Er erklärt, welchen Inhalt die geheime Polizeidienstvorschrift PDV 350 hat und zeigt, wann PolizistInnen ihre Dienstnummer bzw. ihren Namen herausgeben müssen.
Dr. Martin Kutscha Professor für Staats- und Verwaltungsrecht Hochschule für Wirtschaft und Recht Berlin
Die bestehende Polizeidienstvorschrift (PDV) 350, verpflichten Berliner PolizeibeamtInnen auf Verlangen grundsätzlich zur Aushändigung der Dienstkarte.
Zitat aus Polizeigewalt - ein rechtsfreier Raum?Urteil des 4. Strafsenat des Kammergerichts in Berlin vom 12. August 2005
Nach der maßgeblichen Polizeidienstvorschrift (PDV 350, Abschnitt 3.3.6.1) ist der Polizeibeamte zwar grundsätzlich durch seine Uniform legitimiert, er hat jedoch den mitzuführenden Dienstausweis bei begründetem Verlangen vorzuzeigen.
Zitat aus der Entscheidung des Kammergerichts Berlin vom 12.08.2005
Durchsuchungen richtig dokumentieren
Der dritte und letzte Teil des Vortrags über die Rechte und Pflichten der Polizei auf Demonstrationen beschäftigt sich mit der Frage, was zu tun ist, wenn es trotz anderslautender Urteile zu Durchsuchungen der Teilnehmer einer Demonstration kommt.

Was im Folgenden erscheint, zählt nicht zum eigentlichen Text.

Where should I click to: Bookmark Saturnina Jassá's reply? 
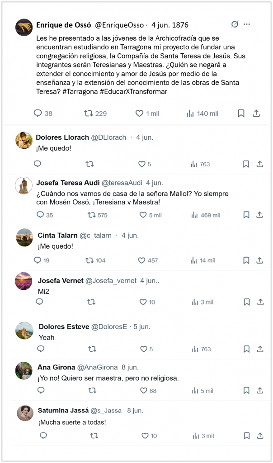[247, 435]
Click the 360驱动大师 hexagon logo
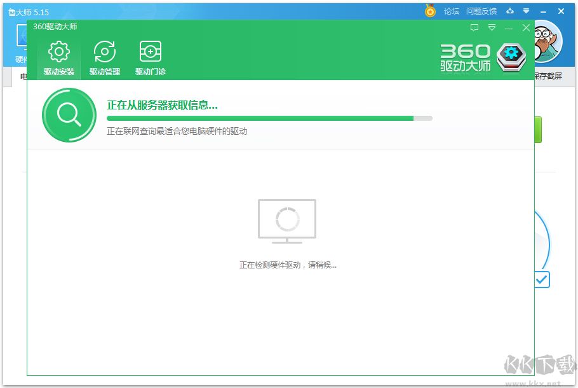 coord(511,56)
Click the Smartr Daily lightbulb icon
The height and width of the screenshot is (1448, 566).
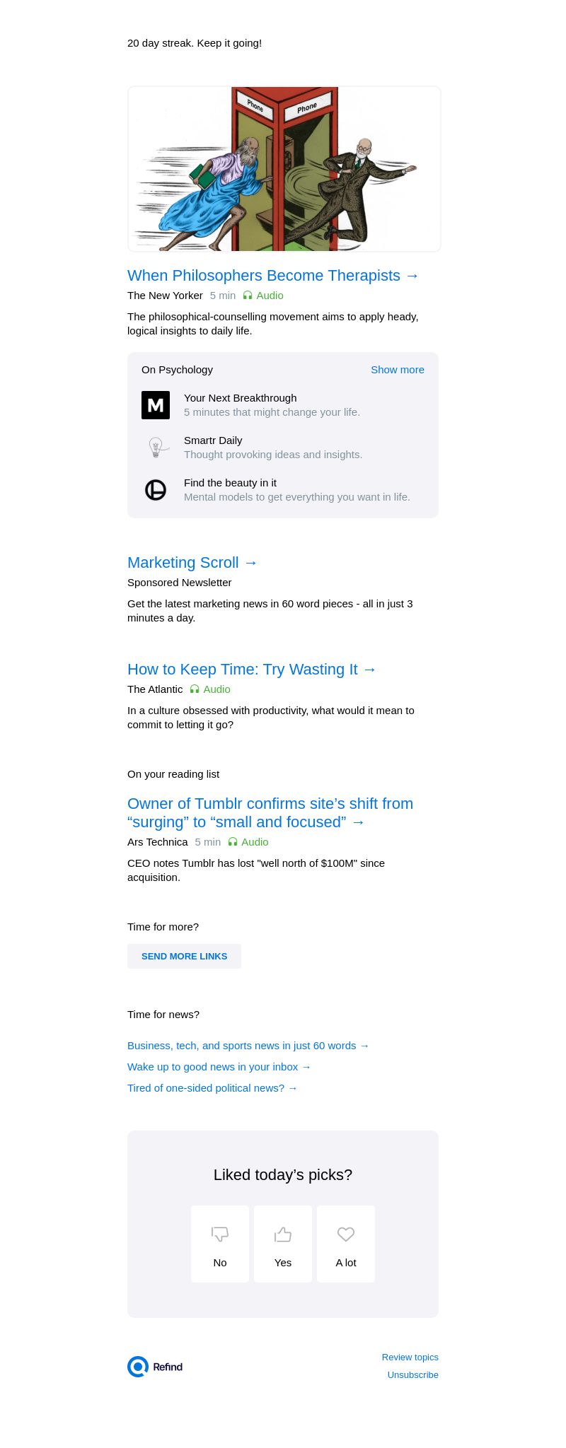pos(156,448)
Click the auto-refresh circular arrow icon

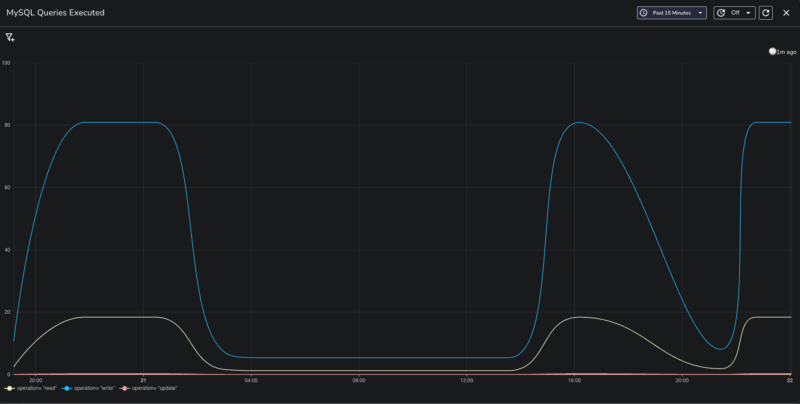coord(721,13)
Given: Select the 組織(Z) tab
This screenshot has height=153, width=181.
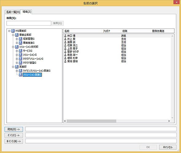Looking at the screenshot, I should coord(27,12).
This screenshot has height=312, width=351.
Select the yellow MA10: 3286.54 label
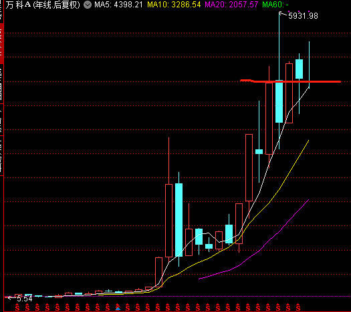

Er informiert über die einschlägigen Regeln des Berlin ASOG (Allgemeines Sicherheits- und Ordnungsgesetz) und klärt über die Rechte des Beschuldigten und die Pflichten der durchsuchenden BeamtInnen auf.
§35 ASOG Berlin
(3) Bei der Durchsuchung von Sachen hat der Inhaber der tatsächlichen Gewalt das Recht, anwesend zu sein. Ist er abwesend, so soll sein Vertreter oder ein anderer Zeuge hinzugezogen werden. Dem Inhaber der tatsächlichen Gewalt ist auf Verlangen eine Bescheinigung über die Durchsuchung und ihren Grund zu erteilen.
Zitiert nach ASOG Berlin in der Fassung vom 15. Dezember 2007
Zu guter Letzt erfahrt ihr, was die “Rollende Rechtsberatung” des Vereins für Drogenpolitik e.V. und des Hanf Museums auf der Hanfparade bietet.